## Bloc de texte
==========
Mais avant de tourner les talons, nous remarquons que cette unité industrielle ne dispose que d’un matériel rudimentaire d’ensachage. Quand aux conditions d’hygiène, elles laissent à désirer. Des bataillons de mouches aux aguets. Un sol mouillé, parsemé de sachets usagers. Et des ouvriers travaillant dans des conditions, à la limite du tolérable. Le produit, commercialisé par « Aqua fill » est –il contrôlé par le laboratoire National de la Santé ? Mystère et boule de gomme. Alors, pourquoi cette réticence à notre égard ? Que se reproche t –il ? Le mystère reste entier.
La vente de l’eau en sachet est devenue une activité lucrative dans notre capitale. Outre ces fabriques d’Eau potable, cette activité est menée par des familles, qui en tirent des revenus. Vendues par des bonnes, ces Eaux sont de qualité douteuse. Les impuretés, contenues dans les sachets, sont visibles à l’œil nu. Pire, elle sont exposées au soleil. Soit dans des sceaux, soit dans des thermos. Avec, pour tout emballage, une feuille de plastique, chauffée à blanc, par la canicule.
Ces Eaux, vendues en sachet, ne sont pas à confondre avec les sachets d’eau minérale, commercialisée par la Société des Eaux Minérales du Mali (S.E.M.M.).
==========
## Informations

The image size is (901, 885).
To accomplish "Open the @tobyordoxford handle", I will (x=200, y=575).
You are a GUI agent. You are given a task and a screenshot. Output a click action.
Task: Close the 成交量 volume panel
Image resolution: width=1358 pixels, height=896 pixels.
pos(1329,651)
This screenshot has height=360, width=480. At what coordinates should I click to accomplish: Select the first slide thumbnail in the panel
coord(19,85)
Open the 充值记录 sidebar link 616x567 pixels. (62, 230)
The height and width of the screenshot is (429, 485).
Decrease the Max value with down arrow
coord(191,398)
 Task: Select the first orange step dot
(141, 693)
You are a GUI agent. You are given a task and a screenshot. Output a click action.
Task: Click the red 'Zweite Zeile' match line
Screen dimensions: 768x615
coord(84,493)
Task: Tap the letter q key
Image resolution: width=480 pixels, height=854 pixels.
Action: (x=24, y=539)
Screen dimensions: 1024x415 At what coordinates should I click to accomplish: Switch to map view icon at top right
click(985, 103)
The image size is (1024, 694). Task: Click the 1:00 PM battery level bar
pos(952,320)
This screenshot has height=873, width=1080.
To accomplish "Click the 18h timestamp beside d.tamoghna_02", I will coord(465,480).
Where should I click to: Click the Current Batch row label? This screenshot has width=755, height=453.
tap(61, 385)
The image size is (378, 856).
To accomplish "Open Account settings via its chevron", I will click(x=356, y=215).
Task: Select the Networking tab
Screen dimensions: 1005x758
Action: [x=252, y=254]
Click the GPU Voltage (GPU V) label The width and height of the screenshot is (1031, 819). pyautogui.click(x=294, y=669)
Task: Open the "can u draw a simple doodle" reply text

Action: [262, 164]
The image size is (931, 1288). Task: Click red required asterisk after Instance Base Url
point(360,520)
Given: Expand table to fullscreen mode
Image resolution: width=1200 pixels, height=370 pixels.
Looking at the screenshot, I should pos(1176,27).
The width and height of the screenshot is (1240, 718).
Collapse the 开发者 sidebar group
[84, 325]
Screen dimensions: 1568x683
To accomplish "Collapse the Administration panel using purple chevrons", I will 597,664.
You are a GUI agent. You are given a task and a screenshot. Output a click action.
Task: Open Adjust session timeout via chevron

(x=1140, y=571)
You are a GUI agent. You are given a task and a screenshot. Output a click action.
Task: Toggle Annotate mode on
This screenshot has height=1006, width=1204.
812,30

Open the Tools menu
==========
## Consigne
D'après l'extrait sur l'eau vendue en sachet, pourquoi l'eau vendue par les familles est-elle de qualité douteuse ? Répondez en une à trois phrases.

## Votre réponse
Les impuretés contenues dans les sachets se voient à l'œil nu. De plus, ces sachets sont exposés au soleil, avec pour seul emballage une feuille de plastique chauffée à blanc par la canicule.